The action against Defendants arises out of the breach of a loan agreement. According to the complaint, on November 20, 2007, Plaintiff and Zovinar entered into Loan Agreement through which Eaglemark Savings Bank extended credit to Zovinar for the purchase of a Cessna 500 aircraft to be owned and titled in the name of Zovinar. Compl. ¶ 3. By an Aircraft Secured Promissory Note ("Promissory Note") dated November 20, 2007, Eaglemark lent Zovinar the sum of $610,000.00 in exchange for Zovinar's promise to repay the loan with interest in the amount of 6.780% from the date of the Promissory Note, and to pay such principal and interest in 180 scheduled consecutive and equal installments of $5,408.10 on the 20th day of each month, beginning December 20, 2007, and continuing every month until the final installment. See Declaration of Amy Kaffen ("Kaffen Decl."), Ex. 2 (Doc. 24-2 at ¶ 4). That Promissory Note was subsequently assigned to Plaintiff. Kaffen Decl. ¶ 4. Also on November 20, 2007, Defendant Jerry H. Kutumian executed a personal guaranty of the Promissory Note and the Aircraft Security Agreement. Id. at ¶ 6.

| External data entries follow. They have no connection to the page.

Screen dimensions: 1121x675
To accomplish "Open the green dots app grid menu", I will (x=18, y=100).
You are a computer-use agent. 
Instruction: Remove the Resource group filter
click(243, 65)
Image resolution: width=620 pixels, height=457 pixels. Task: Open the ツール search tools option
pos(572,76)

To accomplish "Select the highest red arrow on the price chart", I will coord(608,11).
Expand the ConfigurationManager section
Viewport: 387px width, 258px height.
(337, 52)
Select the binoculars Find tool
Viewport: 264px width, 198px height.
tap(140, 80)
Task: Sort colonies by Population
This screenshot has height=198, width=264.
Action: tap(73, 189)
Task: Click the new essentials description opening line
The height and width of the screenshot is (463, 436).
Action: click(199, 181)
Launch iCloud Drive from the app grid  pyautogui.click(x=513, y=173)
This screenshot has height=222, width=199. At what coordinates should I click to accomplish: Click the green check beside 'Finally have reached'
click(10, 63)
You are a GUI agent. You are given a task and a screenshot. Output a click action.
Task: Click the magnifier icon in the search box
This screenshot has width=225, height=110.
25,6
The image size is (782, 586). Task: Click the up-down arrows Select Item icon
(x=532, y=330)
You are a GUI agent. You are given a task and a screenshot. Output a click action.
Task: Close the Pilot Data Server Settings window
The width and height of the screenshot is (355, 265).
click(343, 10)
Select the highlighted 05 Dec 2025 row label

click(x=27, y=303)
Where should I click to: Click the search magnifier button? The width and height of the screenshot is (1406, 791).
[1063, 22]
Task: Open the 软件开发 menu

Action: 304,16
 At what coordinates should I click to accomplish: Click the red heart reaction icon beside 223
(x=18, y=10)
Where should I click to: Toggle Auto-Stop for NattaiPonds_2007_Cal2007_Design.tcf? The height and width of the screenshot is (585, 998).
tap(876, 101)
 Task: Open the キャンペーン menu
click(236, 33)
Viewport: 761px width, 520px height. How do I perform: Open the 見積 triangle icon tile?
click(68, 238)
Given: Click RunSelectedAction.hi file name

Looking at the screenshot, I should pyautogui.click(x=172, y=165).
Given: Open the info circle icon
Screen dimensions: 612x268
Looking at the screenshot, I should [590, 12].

Zovinar later received permission from Plaintiff to sell the Cessna 500 without encumbrances and on June 22, 2012, Zovinar sold the aircraft free of Plaintiff's lien for $80,000.00. Id. at ¶ 8. The proceeds of the sale were applied to the obligations owed by Zovinar but were insufficient to satisfy the full debt amount. After the sale of the aircraft, Zovinar owed a remaining balance of $520,773.66 under the Loan Agreement including allowable expenses to Plaintiff. Id. at ¶ 11.

In a letter dated June 25, 2012, Plaintiff demanded that Zovinar pay the amount due on the loan. Id. at ¶ 12. Defendant Kutumian, as a guarantor, was also copied on this demand letter. Id. at ¶ 13. To date, Zovinar has failed to pay the remaining balance under the terms of the Loan Agreement. Defendant Kutumian has also failed to cure Zovinar's default under the Promissory Note and the Aircraft Security Agreement pursuant to the terms of the Guaranty.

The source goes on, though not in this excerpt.